[PROVIDED ENTRIES]
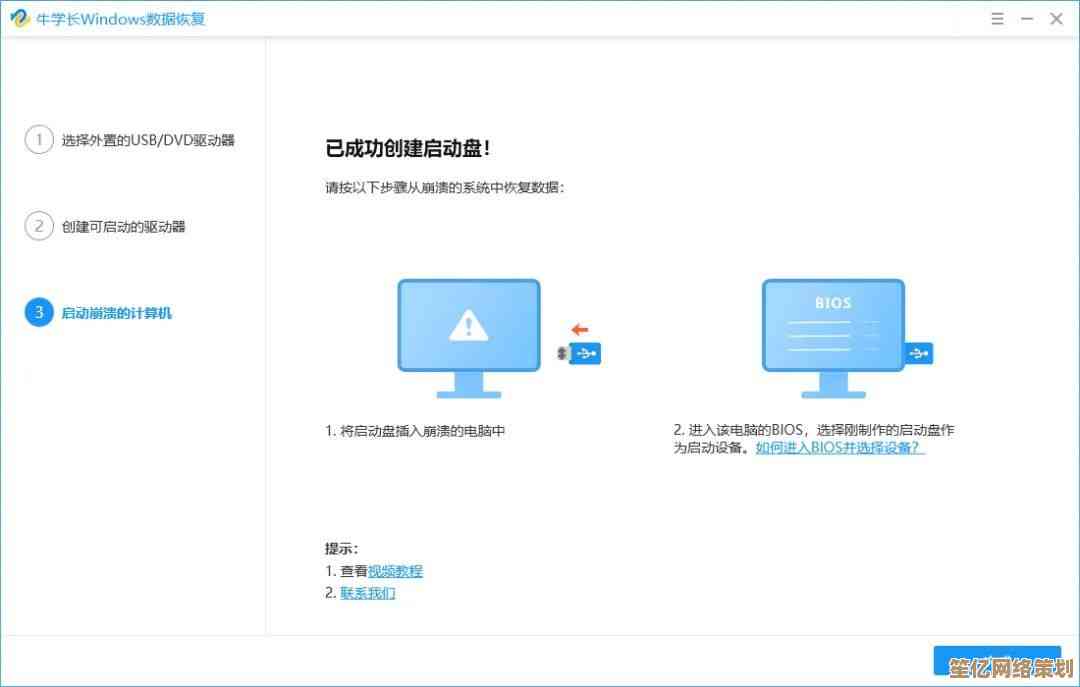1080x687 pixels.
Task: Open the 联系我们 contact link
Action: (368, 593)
[/PROVIDED ENTRIES]
[PROVIDED ENTRIES]
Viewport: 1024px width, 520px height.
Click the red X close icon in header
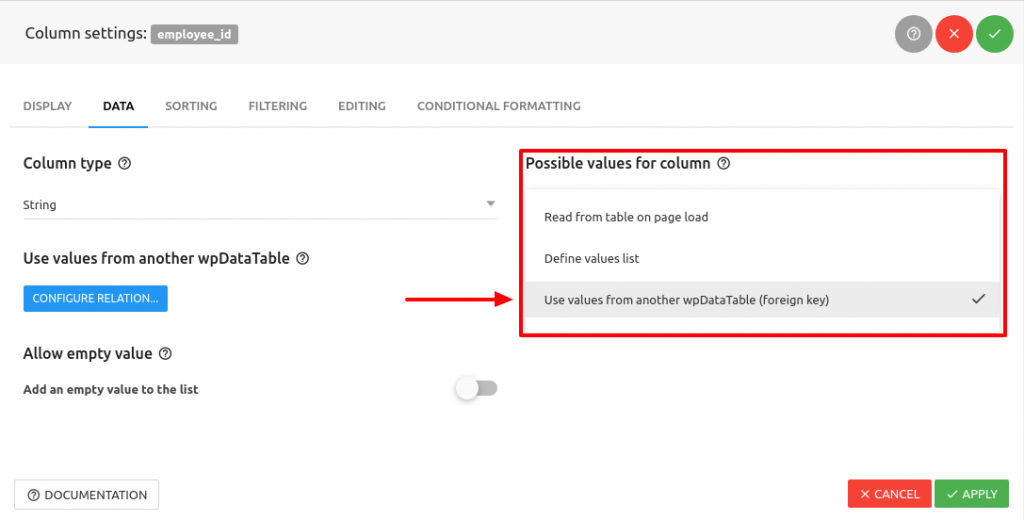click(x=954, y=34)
[/PROVIDED ENTRIES]
[PROVIDED ENTRIES]
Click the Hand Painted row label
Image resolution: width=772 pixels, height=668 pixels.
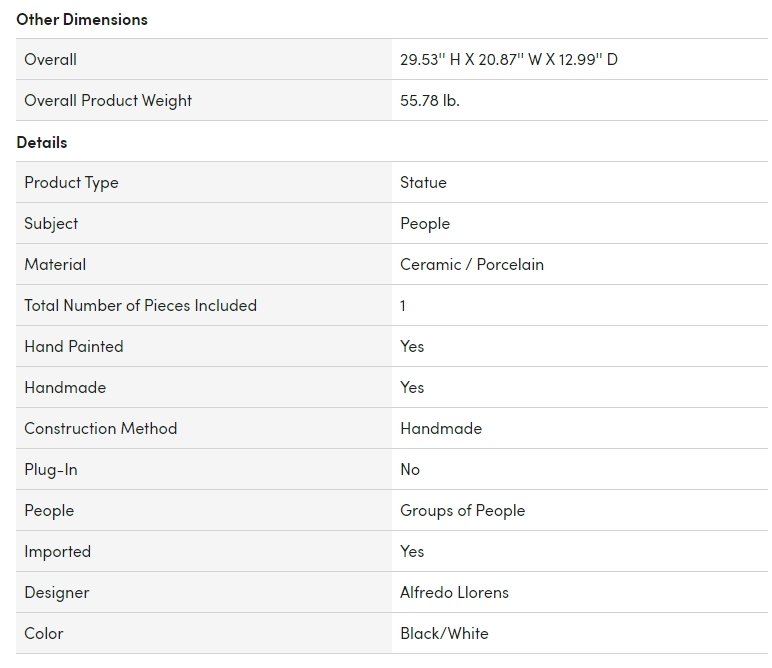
[/PROVIDED ENTRIES]
**ACTIVITY:**
If a line in the material contains the word "width", copy that line.

**WORKED SOLUTION:**
Viewport: 1024px width, 520px height.
Image resolution: width=772 pixels, height=668 pixels.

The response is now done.